In a way, this week was like being kidnapped at knife point and taken to a radiant Zen monastery to sit on the razor’s edge with the greatest teacher of all- Life.
I am a person of enormous privilege. What I know of human suffering has been borrowed from Black activists who trusted me with their anger. I have had to borrow the lessons of human suffering from rape survivors and members of my LGBTQIA human family who trusted me enough to share the lessons of a depth of suffering I have never experienced directly myself.
It is a good thing to empathize with the sufferings of others, but is a better thing to learn to FEEL that pain in my own body. I’m not sure I am articulate enough to express this week’s experience. It was a Dante’s Inferno moving from subjective to objective perceptual states with the help of mythic symbols and hundreds of human rights teachers I have known in my life. I empathized with human suffering, but I did not yet FEEL the thorn of human suffering in my own heart.
Sometimes this week my inner hallucinations were so strong and clear that it was hard to witness the objective reality happening before me. Other times, the passionate empathy of ICU nurses clearly feeling my duress was so sweet and noble that they were my objective teachers in the the central importance empathy.
In the early North African Church there was a reverence for human reason. Many of the hymns of the early Alexandrian church spoke from a wisdom lost when Christianity became European, dogmatic and hierarchical. For some reason, lying on my back in this week I realized that most of my heroes in the early church were Black.
I also remembered that, just as “Logos” was the rational part of wisdom in the early church, there was also an emotive side to wisdom that Aristotle termed “Pathos.” To be fully human in an indifferent cosmos means to suffer. There may or may not be a meaning behind our suffering, but there is enormous wisdom to be found within it.
This week, it seemed to me, that “Pathos” was the mythic truth behind Jesus on the cross, Prometheus bound, and the Goddess in search of her absconded child or lover imprisoned in the underworld.
I remembered Jung’s statement that all neurosis comes from an unwillingness to suffer. (I didn’t have any books there so don’t trust my quotes yet.) It occurred to me this week that, perhaps, the MAGA movement is a collective neurosis of White people unwilling to FEEL what we have done to People of Color through history. Perhaps MAGA is shared neurosis of men lacking the courage to FEEL our connection to the rape and battering women have endured since the founding of this nation. Perhaps Christian nationalism is a shared neurosis of Christians unwilling to FEEL our connection to the German Holocaust and our betrayal of human rights through history.

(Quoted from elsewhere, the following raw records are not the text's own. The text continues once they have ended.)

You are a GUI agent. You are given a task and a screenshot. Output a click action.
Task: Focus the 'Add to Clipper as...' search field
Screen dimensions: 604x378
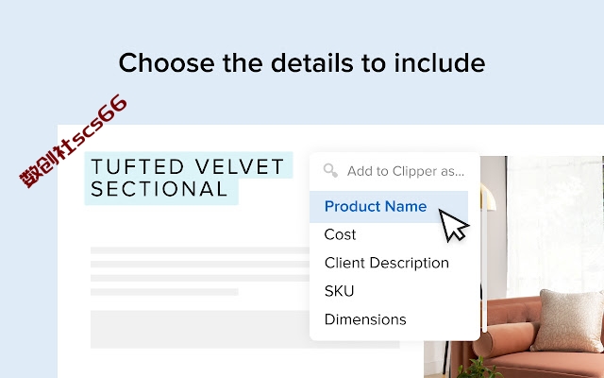tap(394, 171)
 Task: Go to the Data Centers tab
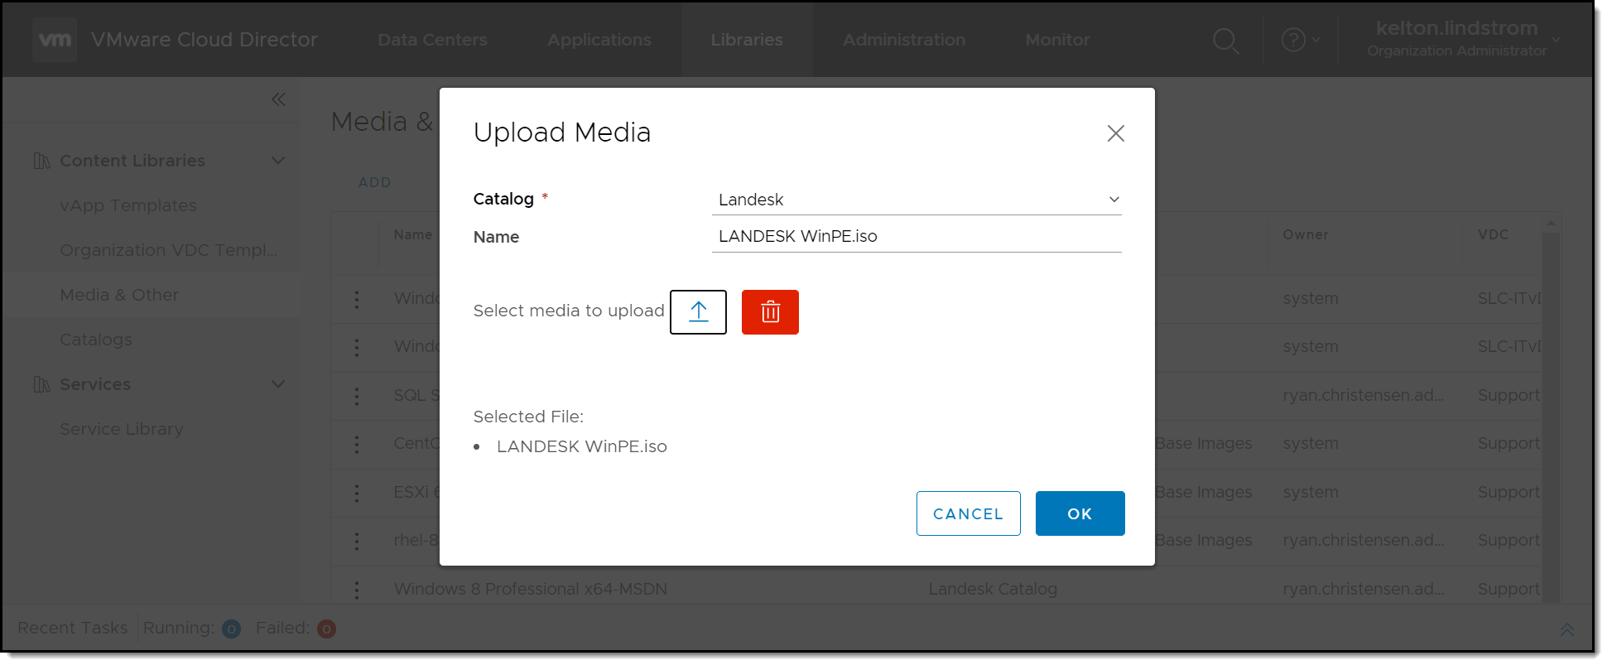click(432, 40)
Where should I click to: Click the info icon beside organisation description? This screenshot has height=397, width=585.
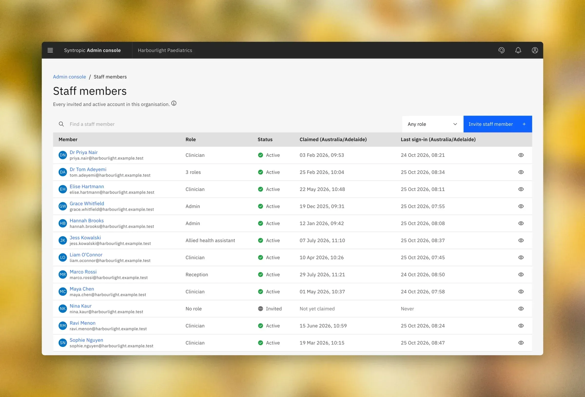coord(174,103)
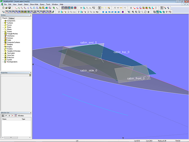Expand the Entity Lists node

point(3,58)
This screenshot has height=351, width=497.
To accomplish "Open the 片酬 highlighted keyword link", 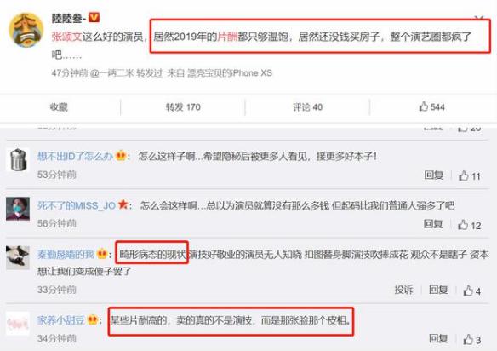I will click(227, 37).
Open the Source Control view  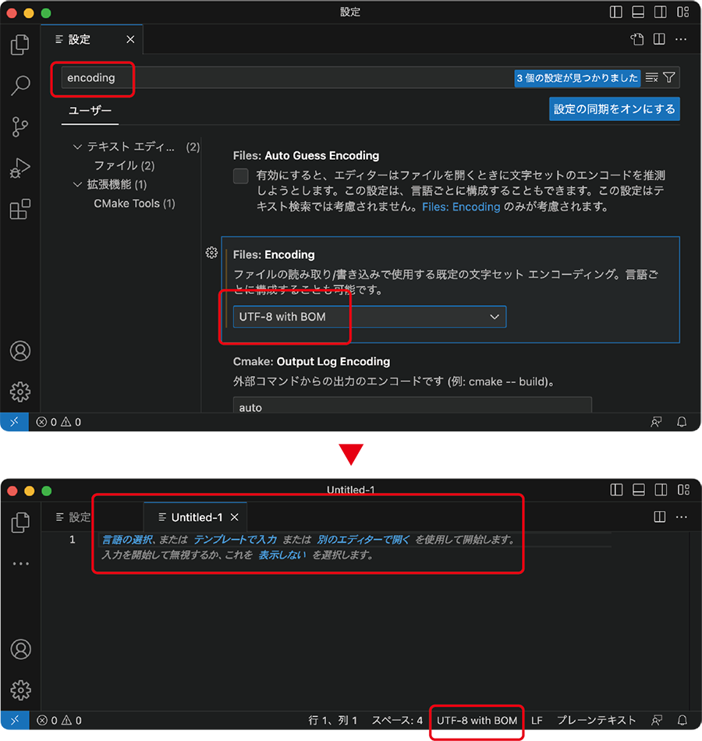coord(20,126)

Albert Schweitzer was my first real spiritual hero. He came to his “Reverence for Life” philosophy watching the duress of a herd of hippos struggle to cross a swollen river. Perhaps he was realizing the central importance of “Pathos” to any who seek to live an ethical life.
When the Buddha spoke of human existence as suffering, perhaps he was not being negative but teaching the message of “Pathos,” that peace of mind is to be found by becoming fully aware of our human suffering.
When Arch Bishop Romero said there are things in life that can only be seen through eyes that have cried, perhaps he was singing a hymn of homage to the Goddess of Wisdom whose name is “Pathos.”